「醸成」と「形成」はいずれも「成」という漢字が含まれた熟語ですが、意味が異なるため適宜使い分ける必要があります。
この記事では、「醸成」と「形成」の違いを分かりやすく説明していきます。
「醸成」とは?
「醸成」は「じょうせい」と読む言葉で、「原材料を発酵させて酒や味噌などを造ること」を意味します。
また、「ある状態や雰囲気などを少しずつ作り出すこと」という意味も持っています。
漢字の「醸」は「かもす」「酒をつくる」「特定の状態をつくり出す」などを表し、「成」は「出来上がる」「成し遂げる」「育つ」という意を示します。
「形成」とは?
「けいせい」と読む「形成」は、「何かを形づくること」「まとまりのある形に作り上げること」を意味する言葉です。

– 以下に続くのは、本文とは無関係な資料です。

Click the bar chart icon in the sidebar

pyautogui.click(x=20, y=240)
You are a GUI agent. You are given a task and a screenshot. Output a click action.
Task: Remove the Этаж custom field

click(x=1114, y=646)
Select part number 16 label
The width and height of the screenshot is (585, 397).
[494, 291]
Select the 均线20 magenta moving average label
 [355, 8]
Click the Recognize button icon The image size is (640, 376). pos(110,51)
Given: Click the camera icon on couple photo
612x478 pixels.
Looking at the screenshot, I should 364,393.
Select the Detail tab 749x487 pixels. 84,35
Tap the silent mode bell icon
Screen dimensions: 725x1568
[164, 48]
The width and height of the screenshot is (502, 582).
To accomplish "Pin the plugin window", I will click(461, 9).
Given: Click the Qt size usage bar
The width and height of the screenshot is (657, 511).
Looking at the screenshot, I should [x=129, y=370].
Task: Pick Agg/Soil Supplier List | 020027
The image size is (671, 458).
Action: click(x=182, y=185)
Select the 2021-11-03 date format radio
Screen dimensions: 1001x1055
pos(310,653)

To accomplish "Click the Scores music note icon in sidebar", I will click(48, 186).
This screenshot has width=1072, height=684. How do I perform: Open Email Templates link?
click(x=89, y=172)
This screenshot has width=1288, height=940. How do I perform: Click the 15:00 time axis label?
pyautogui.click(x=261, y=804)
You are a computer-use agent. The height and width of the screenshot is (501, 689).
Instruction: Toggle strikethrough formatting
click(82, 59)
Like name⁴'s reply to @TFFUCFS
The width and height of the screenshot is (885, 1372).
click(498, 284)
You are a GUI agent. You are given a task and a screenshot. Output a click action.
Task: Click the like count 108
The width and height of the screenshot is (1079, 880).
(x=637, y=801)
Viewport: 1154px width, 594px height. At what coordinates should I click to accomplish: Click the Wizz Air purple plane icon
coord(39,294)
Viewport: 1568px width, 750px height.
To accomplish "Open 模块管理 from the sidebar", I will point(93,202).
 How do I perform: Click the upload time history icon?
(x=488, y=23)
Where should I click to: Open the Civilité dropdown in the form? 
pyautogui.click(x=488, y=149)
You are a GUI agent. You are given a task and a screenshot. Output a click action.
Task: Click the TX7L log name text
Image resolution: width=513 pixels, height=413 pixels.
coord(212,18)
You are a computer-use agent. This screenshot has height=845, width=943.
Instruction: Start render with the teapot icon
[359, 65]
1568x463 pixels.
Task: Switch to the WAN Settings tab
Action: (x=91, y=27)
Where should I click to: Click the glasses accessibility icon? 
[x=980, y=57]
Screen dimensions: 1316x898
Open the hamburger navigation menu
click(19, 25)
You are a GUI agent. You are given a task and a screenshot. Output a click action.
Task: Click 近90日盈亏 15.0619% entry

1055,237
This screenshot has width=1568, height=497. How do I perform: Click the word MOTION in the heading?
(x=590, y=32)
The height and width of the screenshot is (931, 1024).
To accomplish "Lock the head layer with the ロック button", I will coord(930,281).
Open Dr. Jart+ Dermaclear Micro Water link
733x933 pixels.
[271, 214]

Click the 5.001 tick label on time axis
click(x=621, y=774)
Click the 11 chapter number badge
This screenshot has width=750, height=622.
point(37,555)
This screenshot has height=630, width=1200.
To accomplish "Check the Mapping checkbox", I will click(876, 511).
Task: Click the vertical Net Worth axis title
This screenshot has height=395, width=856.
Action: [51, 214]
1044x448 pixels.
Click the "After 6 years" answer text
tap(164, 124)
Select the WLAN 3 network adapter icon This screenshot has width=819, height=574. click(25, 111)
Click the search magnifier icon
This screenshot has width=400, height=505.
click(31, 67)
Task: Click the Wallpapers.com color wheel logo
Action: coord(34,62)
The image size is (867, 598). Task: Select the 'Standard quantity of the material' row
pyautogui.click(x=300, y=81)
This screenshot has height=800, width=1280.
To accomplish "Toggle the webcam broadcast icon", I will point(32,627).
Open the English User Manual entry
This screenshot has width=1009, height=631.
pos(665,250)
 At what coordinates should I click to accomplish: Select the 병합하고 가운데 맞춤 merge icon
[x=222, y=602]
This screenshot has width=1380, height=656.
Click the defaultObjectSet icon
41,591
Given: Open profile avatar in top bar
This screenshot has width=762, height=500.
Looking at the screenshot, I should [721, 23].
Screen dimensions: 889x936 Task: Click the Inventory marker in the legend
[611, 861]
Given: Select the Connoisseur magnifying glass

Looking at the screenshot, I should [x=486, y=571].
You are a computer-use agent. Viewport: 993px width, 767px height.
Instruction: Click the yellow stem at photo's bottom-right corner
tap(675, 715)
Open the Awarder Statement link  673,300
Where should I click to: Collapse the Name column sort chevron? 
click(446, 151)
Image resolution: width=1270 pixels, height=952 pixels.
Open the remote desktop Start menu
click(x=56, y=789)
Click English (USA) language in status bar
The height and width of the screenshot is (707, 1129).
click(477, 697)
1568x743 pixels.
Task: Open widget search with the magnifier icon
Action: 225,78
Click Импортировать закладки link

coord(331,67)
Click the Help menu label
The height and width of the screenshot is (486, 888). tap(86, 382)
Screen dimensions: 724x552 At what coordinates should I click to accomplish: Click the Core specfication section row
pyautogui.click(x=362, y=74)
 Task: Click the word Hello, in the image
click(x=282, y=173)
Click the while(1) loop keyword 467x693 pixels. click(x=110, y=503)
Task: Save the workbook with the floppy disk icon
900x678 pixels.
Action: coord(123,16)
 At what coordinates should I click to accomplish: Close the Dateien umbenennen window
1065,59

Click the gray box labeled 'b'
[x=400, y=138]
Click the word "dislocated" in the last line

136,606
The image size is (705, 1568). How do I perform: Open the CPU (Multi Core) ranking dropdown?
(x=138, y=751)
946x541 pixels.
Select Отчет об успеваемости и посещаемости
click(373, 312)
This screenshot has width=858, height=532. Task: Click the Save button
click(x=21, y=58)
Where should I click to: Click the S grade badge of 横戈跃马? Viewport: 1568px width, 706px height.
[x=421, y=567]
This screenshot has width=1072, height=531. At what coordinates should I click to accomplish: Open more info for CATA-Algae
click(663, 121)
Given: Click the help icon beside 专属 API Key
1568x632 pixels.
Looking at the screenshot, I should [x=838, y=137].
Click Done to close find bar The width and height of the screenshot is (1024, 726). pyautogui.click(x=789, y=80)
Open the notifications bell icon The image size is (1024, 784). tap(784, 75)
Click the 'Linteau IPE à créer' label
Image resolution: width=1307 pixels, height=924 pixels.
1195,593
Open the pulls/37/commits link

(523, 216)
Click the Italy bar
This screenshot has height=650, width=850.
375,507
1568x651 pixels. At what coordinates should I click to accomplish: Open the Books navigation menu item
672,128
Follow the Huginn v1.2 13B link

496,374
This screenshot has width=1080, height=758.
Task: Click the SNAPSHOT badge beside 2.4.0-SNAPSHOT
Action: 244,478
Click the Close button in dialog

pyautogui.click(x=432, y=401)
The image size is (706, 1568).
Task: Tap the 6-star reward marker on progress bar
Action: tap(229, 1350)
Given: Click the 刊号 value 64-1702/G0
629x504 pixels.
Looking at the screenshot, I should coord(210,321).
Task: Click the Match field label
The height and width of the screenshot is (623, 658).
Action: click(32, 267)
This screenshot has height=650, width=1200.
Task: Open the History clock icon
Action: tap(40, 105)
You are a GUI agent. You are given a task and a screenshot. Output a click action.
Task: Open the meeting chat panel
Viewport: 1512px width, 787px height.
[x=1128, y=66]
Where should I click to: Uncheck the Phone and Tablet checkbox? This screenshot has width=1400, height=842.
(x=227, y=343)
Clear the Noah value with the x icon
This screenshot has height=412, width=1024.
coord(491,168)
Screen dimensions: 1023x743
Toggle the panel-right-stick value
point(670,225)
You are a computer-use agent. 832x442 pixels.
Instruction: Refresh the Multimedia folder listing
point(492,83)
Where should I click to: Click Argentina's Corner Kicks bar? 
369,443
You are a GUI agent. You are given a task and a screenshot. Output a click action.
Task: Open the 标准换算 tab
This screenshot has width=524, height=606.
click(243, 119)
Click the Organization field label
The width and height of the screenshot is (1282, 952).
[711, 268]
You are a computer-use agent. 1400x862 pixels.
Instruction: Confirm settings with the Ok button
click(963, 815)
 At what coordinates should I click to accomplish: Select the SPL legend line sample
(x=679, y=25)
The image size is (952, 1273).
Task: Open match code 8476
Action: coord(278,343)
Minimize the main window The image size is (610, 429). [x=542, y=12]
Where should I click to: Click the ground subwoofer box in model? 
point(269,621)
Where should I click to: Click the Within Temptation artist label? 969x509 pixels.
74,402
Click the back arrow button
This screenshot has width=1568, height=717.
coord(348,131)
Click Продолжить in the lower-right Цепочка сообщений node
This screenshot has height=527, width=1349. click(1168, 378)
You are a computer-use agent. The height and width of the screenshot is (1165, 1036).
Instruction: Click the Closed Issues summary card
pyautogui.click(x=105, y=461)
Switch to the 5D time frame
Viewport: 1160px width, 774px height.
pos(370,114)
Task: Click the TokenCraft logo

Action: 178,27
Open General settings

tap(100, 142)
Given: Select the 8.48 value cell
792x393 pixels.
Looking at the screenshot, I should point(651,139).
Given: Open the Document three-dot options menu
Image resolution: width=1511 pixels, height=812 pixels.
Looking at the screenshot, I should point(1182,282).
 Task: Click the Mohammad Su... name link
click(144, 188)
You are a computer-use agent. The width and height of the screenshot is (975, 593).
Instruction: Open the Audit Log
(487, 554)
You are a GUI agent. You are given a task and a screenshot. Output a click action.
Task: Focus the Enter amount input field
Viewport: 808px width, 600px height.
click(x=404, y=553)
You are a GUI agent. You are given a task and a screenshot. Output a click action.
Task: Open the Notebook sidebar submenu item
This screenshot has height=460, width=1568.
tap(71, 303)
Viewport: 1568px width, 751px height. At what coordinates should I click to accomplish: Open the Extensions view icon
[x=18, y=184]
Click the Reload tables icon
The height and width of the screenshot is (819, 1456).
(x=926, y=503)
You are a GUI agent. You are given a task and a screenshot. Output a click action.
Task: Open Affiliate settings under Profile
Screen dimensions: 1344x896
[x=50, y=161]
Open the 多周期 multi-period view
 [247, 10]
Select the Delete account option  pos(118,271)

「形」には「かたち」「姿」「外に現れる」といった意味があり、「成」には「出来上がる」「成し遂げる」「育つ」などの意味が含まれています。
「醸成」と「形成」の違い
「醸成」も「形成」も「何かをつくること」という意味合いを持つ点は共通していますが、次のような違いがあります。
「醸成」は「原材料を発酵させて酒などを造ること」を意味し、酒のほかに味噌や醤油などを造る際に使用されます。
また、「特定の状態などを次第に作り出すこと」という意味も含まれ、人々の間に特定の雰囲気や考え方を引き起こすようなシーンで使われます。
一方、「形成」は「物事を形づくること」を意味し、主に物事を整った形に作り上げる際に用います。
「醸成」の例文
「醸成」は「〜を醸成する」や「〜が醸成される」のように使用します。
やや硬い印象が感じられる言葉なので、日常生活での出番はあまりないかもしれません。
・『蔵で日本酒を醸成する』
・『業務改善によって柔らかい雰囲気が醸成され始めている』
「形成」の例文
「形成」は「〜を形成する」や「〜の形成」などのように用います。
比較的幅広い分野で使用されている言葉といえます。
・『一人ひとりの人間が社会を形成している』
・『育つ環境は人格の形成に影響を及ぼす』
まとめ
「醸成」は「原材料を発酵させて酒や味噌などを造ること」「ある状態や雰囲気などを少しずつ作り出すこと」を示し、「形成」は「形づくること」「まとまりのある形に作り上げること」を示します。
両者の違いや使用例を参考にして、場面に合わせて使ってみましょう。